本文抜粋:
▼
気が付けば僕は映画を見ながら体を上下に揺らしてノリに乗っていた。少なくとも僕を「動かした」わけで、この映画は「人を動かす映画」ということになる。これはすごいことである。
監督はこの作品で「ロック論」をやっている。「ロックとは何か」「ロックの歴史」「ロックという音楽の定義」など、その監督自身のこだわりを、雑誌のエッセイなどではなく、映画の中で大いに語りまくっている。先に来ているのが「ロック論」で、ドラマは後から来たもののようにも思えるが、ちゃんとドラマとしても成立しているから面白い。監督のロック論は、劇中歌われるヘビメタやパンクだけでなく、すべてのロック音楽に共通する本質をついている。頭に超が付くほどのロックマニアである僕自身も日頃から言いたかったことを、監督はこれ一本で形にして見せつけてくれた。この作品からみなぎる監督の趣味とこだわりは、はちきれんばかりのパワーを持ち、僕はヅカーンと脳天をかちわられた思いである。趣味こそ人生最大の楽しみ。そのとおり! 趣味に没頭する人間は生き生きとしてかっこいい! この作品に描かれているのはそこである。
▲
データ一覧:
▼
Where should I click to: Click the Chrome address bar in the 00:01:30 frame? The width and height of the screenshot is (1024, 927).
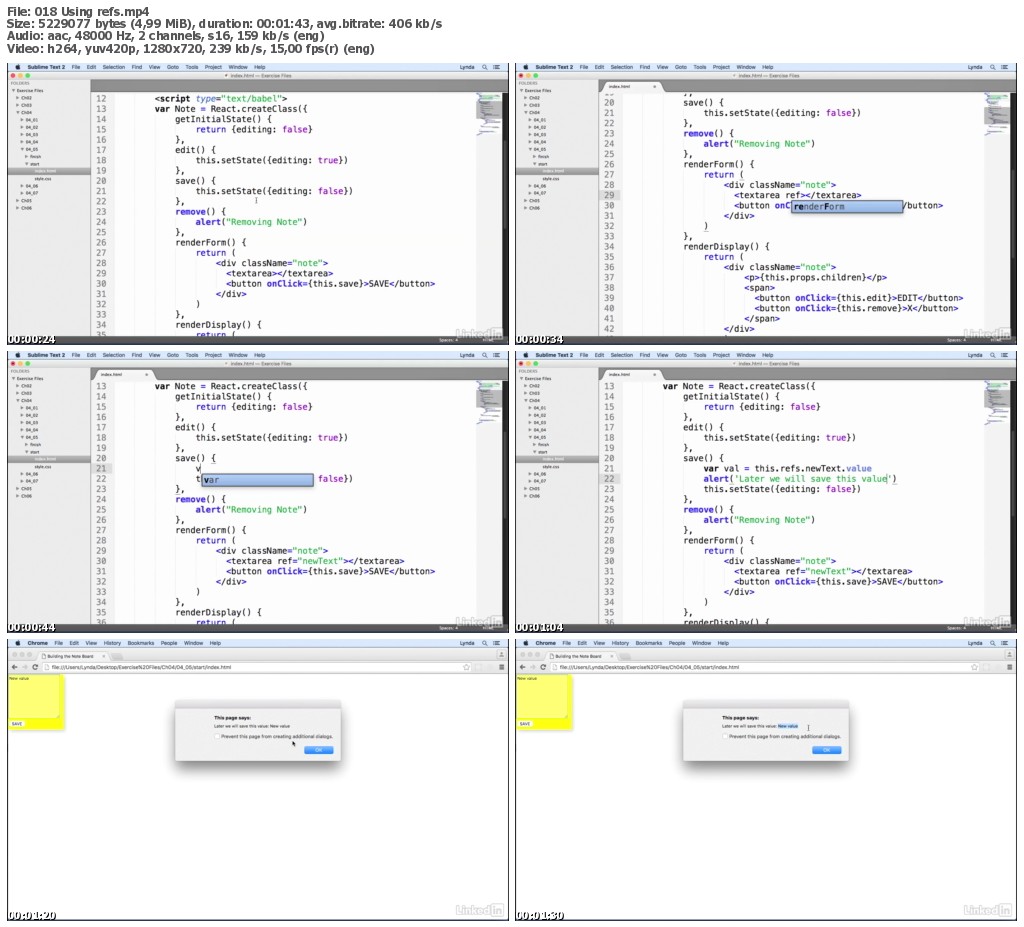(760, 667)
▲
▼
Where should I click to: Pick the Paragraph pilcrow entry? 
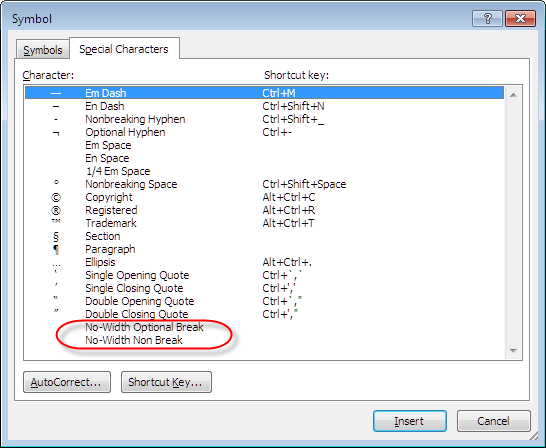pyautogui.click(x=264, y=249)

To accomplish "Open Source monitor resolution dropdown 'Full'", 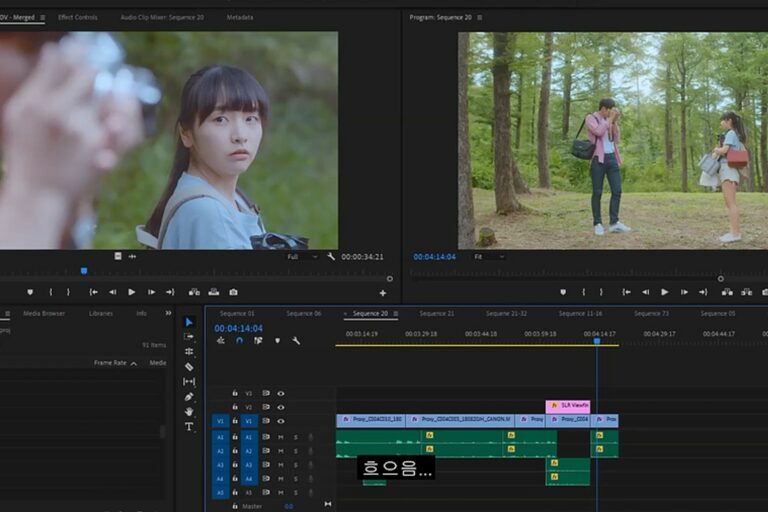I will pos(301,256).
▲
問題: 本文抜粋で、筆者がこの作品を「面白い」と述べているのはなぜか、本文の記述に即して説明せよ。

解答: この作品では監督の「ロック論」が先に来ていて、ドラマは後から来たもののようにも思える。それにもかかわらず、作品がちゃんとドラマとしても成立しているからである。